4.22.2009

Bulldozing Flint

An Effort to Save Flint, Mich., by Shrinking It

Excerpts:

Instead of waiting for houses to become abandoned and then pulling them down, local leaders are talking about demolishing entire blocks and even whole neighborhoods.

The population would be condensed into a few viable areas. So would stores and services. A city built to manufacture cars would be returned in large measure to the forest primeval.

“Decline in Flint is like gravity, a fact of life,” said Dan Kildee, the Genesee County treasurer and chief spokesman for the movement to shrink Flint. “We need to control it instead of letting it control us.”

...

While the shrinkage debate has been simmering in Flint for several years, it suddenly gained prominence last month with a blunt comment by the acting mayor, Michael K. Brown, who talked at a Rotary Club lunch about “shutting down quadrants of the city.”

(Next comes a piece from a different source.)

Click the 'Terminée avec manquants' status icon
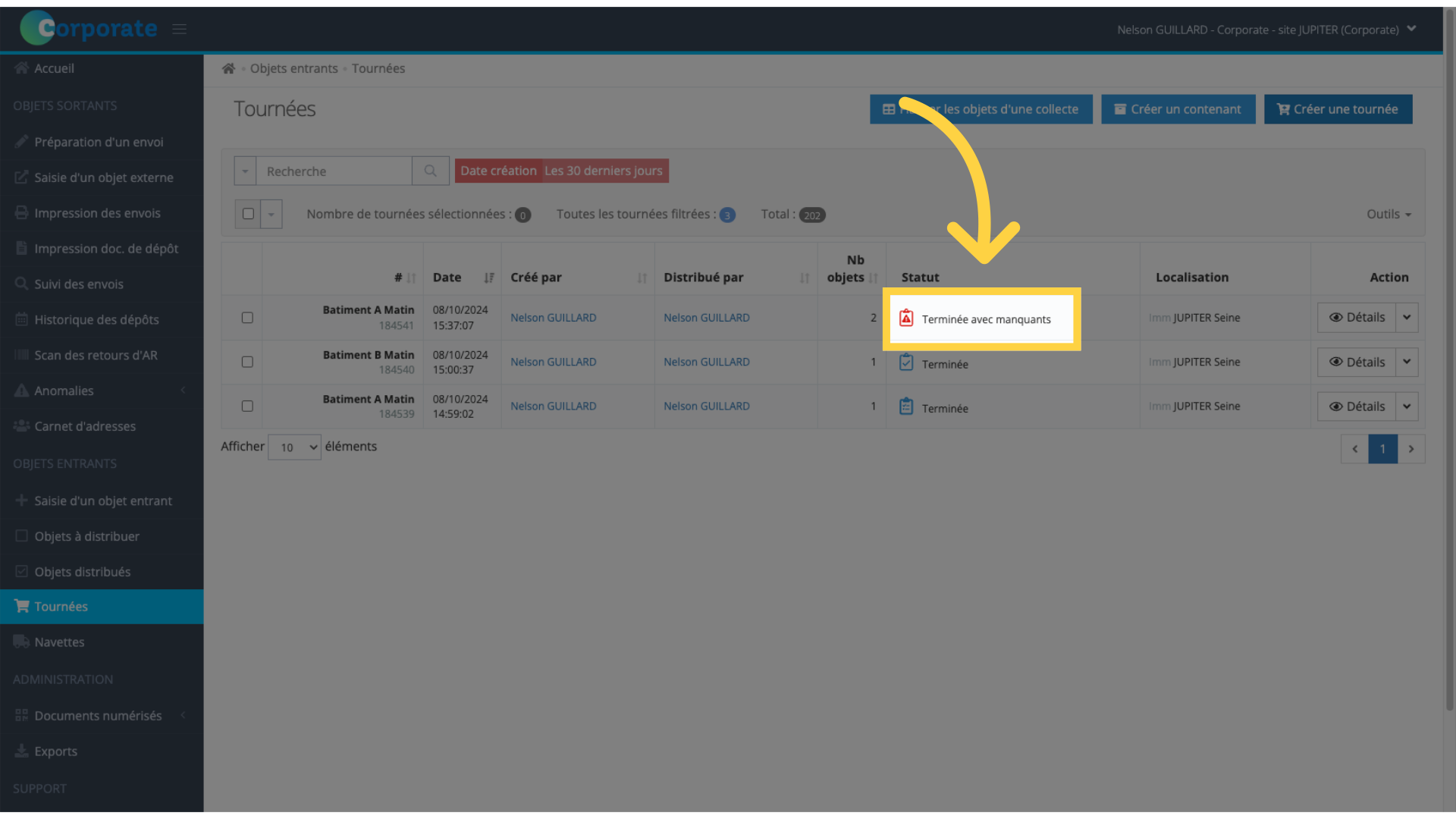pos(906,317)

Nothing will happen immediately, but Flint has begun updating its master plan, a complicated task last done in 1965. Then it was a prosperous city of 200,000 looking to grow to 350,000. It now has 110,000 people, about a third of whom live in poverty.

Flint has about 75 neighborhoods spread out over 34 square miles. It will be a delicate process to decide which to favor, Mr. Kildee acknowledged from the driver’s seat of his Grand Cherokee.


Comment: Truly sad! My Grandparents lived NW of there when I was a child.

1 comment:

  1. Flint isn't the worst place by any means.

    This is an abuse of government power to the nth degree.

    I can think of many other cities much more deserving of bulldozing. Detroit, Washington DC, Cleveland, Philadelphia and other cities have much larger areas to bulldoze.